New York City, EPA agree on water safeguards
New York City has found a way to protect the quality of its drinking water without spending billions on a new water filtration system.
A recent filtration avoidance determination issued by the EPA and effective until April 2002 allows the city to protect the quality of its drinking water by preventing pollution at the source.
The determination involves the Catskill/Delaware watershed, which consists of 19 upstate reservoirs supplying an average of 1.4 billion gpd to 9 million people in New York and its suburbs.
Mayor Rudolph Giuliani, Gov. George Pataki, representatives of more than 60 watershed towns and counties and a coalition of environmentalists agreed to cooperate in implementation of the plan.
The plan calls for land acquisition to allow the city to potentially more than triple its holdings to about 10 percent of the watershed land. Additionally, implementation of new regulations is intended to protect the watershed, and the city also plans to invest in partnership initiatives with local governments to protect both water quality and the economic well-being of watershed communities.
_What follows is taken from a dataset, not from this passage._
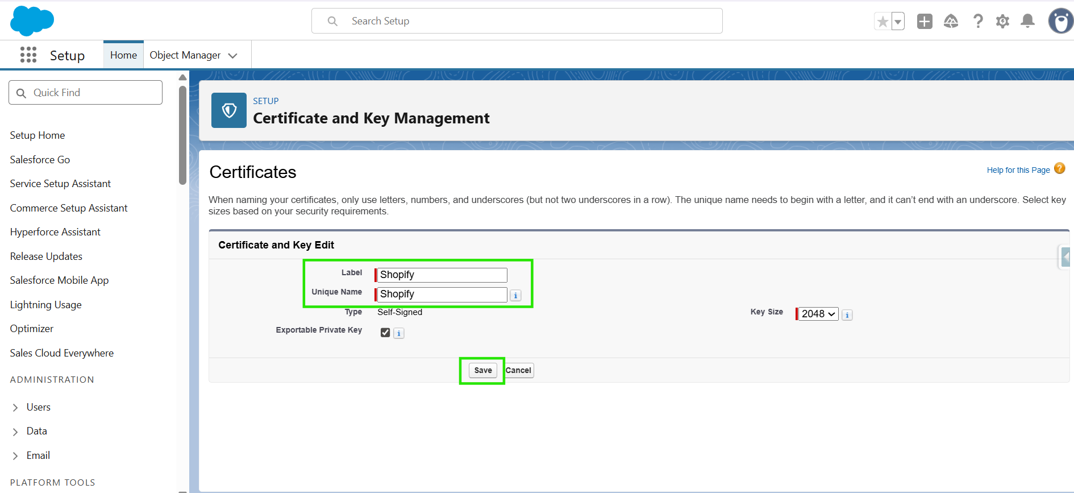Open Help for this Page link
This screenshot has height=493, width=1074.
[1018, 170]
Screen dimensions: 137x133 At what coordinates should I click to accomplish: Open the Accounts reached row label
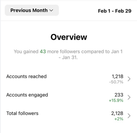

The public can review and comment on compliance twice within the first five years after the agreement is implemented, says EPA Regional Administrator Jeanne Fox.
Among the conditions by which New York City will abide are:
* construction and operation of wastewater treatment plants as well as restrictions on the locations and discharges of these plants;
* prohibitions and restrictions on new septic systems, hazardous substance storage tanks and petroleum storage tanks in proximity to reservoirs and watercourses;
* prohibitions and restrictions on construction of impervious surfaces in buffer zones near reservoirs, watercourses and wetlands;
* establishment of a pesticide and fertilizer working group to analyze storage, use and application of these substances;
* watershed planning involving localities, counties and the city to identify pollution sources and determine remedial measures; and
* establishment of an administrative appeals process.
New York City's drinking water comes from two sources: the Cats-kill/Delaware watershed and the Croton Watershed in Westchester County, where the city also plans to acquire land.
In the early 1990s, EPA announced it would grant waivers from requirements of the Safe Drinking Water Act if "exceptional" raw water quality could be maintained through extensive protective measures pertaining to such things as agricultural runoff and septic systems.
To qualify, the city needed to comply with the above conditions as well as others such as consistently taking extensive water samplings, monitoring groundwater to assess septic system impacts and conducting waterfowl management.
If it is deemed necessary to protect public health, EPA can still require filtration at any time. In fact, EPA announced in April that it is suing New York City for violating requirements of the Safe Drinking Water Act by failing to filter drinking water from the Croton Watershed, which provides 10 percent of the city's water.
Under law, the city could have applied for a filtration waiver for the watershed if it had demonstrated exceptional water quality – quality that could be protected without filtering by implementation of strict watershed protection measures. The city did not apply for the waiver and has not built a filtration plant.